Right-to-Work bill faces final public hearing

Mar. 25—CONCORD — New Hampshire would attract new employers if it became the 28th state — and the only one in the Northeast — to embrace a right-to-work bill (SB 61) to end the requirement workers pay union dues or cover the cost of collective bargaining, advocates said Thursday.

"This bill would guarantee workers for the right to decide for themselves whether a union would represent them, just like at any other employment environment," said McKayne Boedecker, executive director of New England Citizens for Right to Work. "Good unions don't need forced dues, and bad unions don't deserve them."

But an organized campaign on social media led to nearly eight times as many opponents — 1,703 — signing up against the bill as the 222 who registered their support for it.

"Every session we have to listen to the same bogus claims about growing our economy and protecting worker freedoms," said Glenn Brackett, president of the state's AFL-CIO, in testimony before the House Labor, Industrial and Rehabilitative Services Committee. "These laws also work to line the pocket of out-of-state lobbyists and their big corporate funders."

The Business & Industry Association of New Hampshire lent its support.

"This is something that New Hampshire can do right now, today, to give our state an economic shot in the arm, all at no cost to the state," said David Juvet, BIA's senior vice president of public policy.

Last month, the State Senate voted 13-11 to endorse the measure as it has several times over the past decade.

House has never endorsed

The House of Representatives approved right-to-work legislation in 2011 and 2015, but it could not override vetoes in both years by Democratic governors.

The Legislature has failed in 39 different attempts to pass it.

The Republicans' 212-186 majority means the issue will be closely fought in the lower chamber when the House debates it next month.

Wisconsin (2015), West Virginia (2016), Kentucky and Louisiana (both 2017) are the states to have most recently adopted the measure.

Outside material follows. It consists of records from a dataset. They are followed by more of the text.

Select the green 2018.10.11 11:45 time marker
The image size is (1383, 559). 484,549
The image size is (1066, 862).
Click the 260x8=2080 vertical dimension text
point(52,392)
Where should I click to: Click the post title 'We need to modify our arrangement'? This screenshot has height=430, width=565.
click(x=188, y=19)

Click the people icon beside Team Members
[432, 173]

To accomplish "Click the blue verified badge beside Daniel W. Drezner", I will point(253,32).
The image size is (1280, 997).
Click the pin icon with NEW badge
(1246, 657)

The Union Leader reported that Boedeker, the only staffer running New England Citizens for Right to Work, signed up as treasurer of 11 different political action committees that then donated nearly $100,000 in 2020 to 10 Senate GOP candidates, eight of whom won last Nov. 3.

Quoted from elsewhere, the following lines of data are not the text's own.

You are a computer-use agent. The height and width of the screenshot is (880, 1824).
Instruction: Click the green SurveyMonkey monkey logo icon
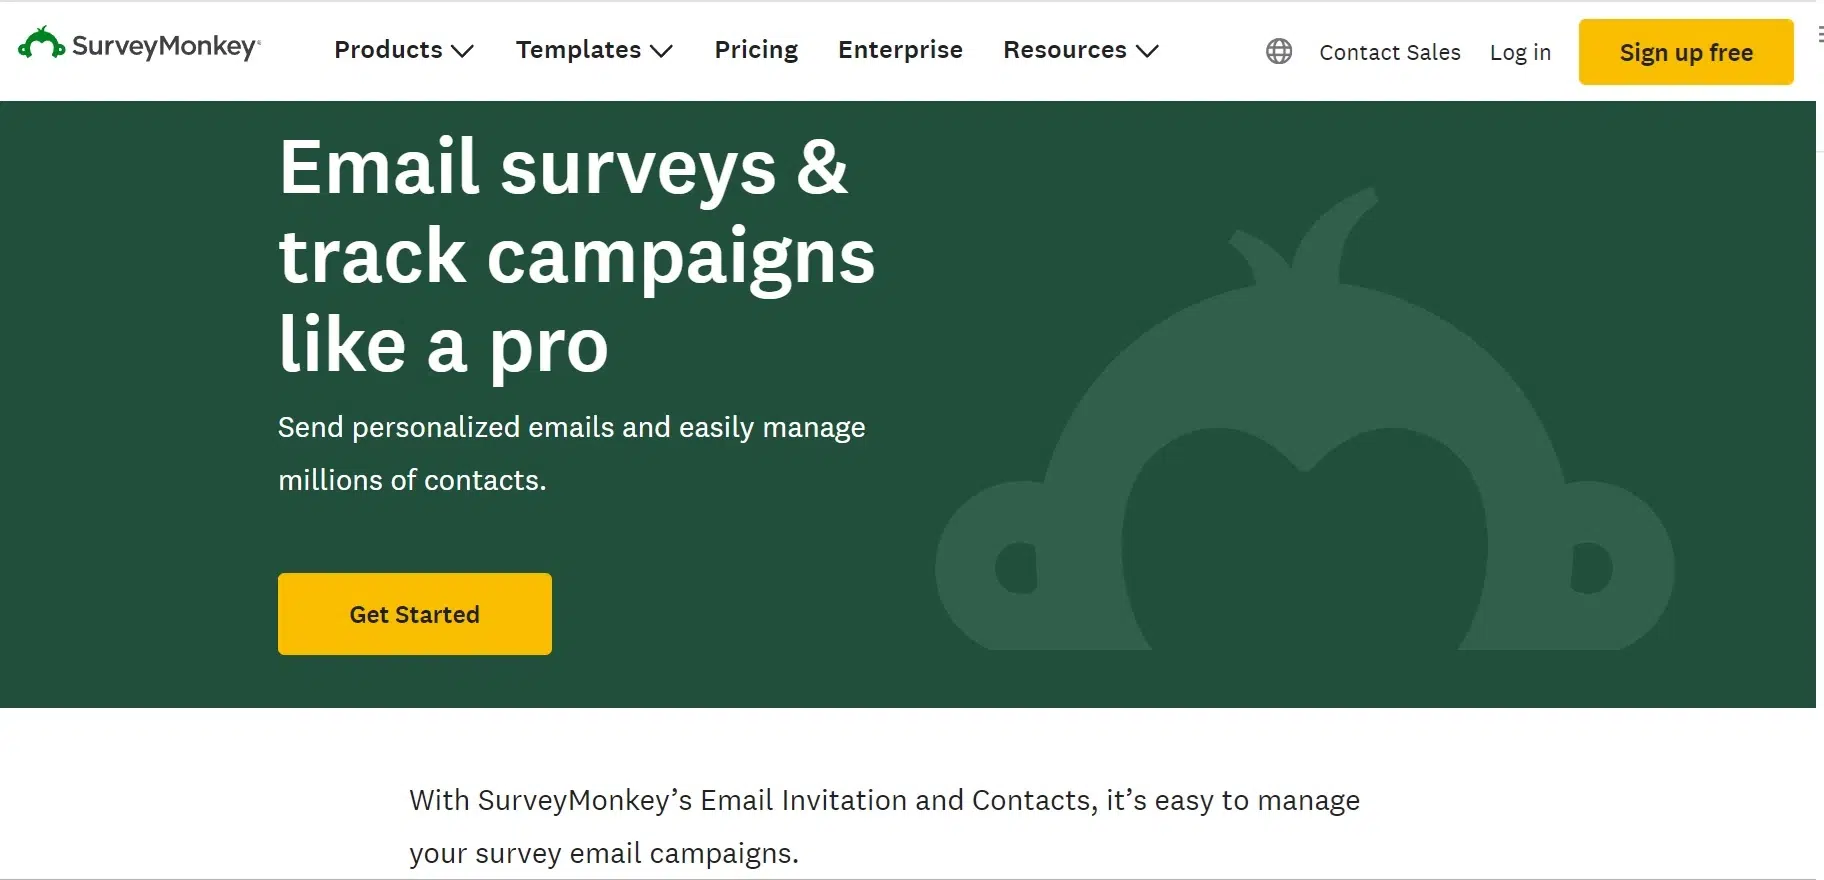[x=40, y=42]
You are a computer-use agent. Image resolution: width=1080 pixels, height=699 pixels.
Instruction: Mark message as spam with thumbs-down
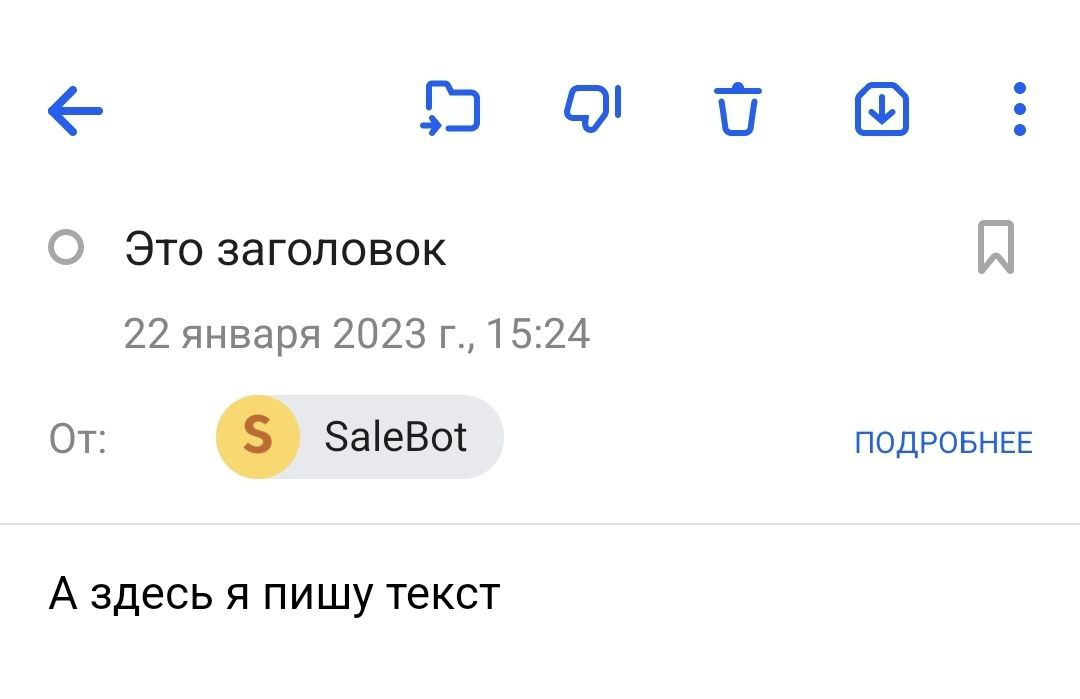593,109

Three of those senators co-sponsored this bill.

Greg Mourad of Springfield, Va., with the National Right to Work Committee, said studies have shown wage growth is nearly double in right-to-work states as it has been in New Hampshire.

But Lisa Shapiro, an economist who lobbies for AFL-CIO, offered her own metrics, including that the state's gross state product in New Hampshire is $1,650 more per worker than in right-to-work states.

"There are other factors why right-to-work states are performing well," Shapiro said noting that business taxes and electricity costs are lower in those states than in New Hampshire and the 22 other states without the law.

When Chris Sununu first became governor in 2016, he made right-to-work an early priority, but the bill died in the House in the spring of 2017.

Since then, Governor Sununu hasn't led this effort and offered the cause little support in public.

The bill's prime sponsor, Deerfield Republican Sen. John Reagan, urged members of the House panel to be skeptical of all the attacks on it.

"You have been bombarded with information. Some of it is true, and some of it has been proven ridiculously false," Reagan said.

The House panel is scheduled to make a recommendation on the bill next Tuesday.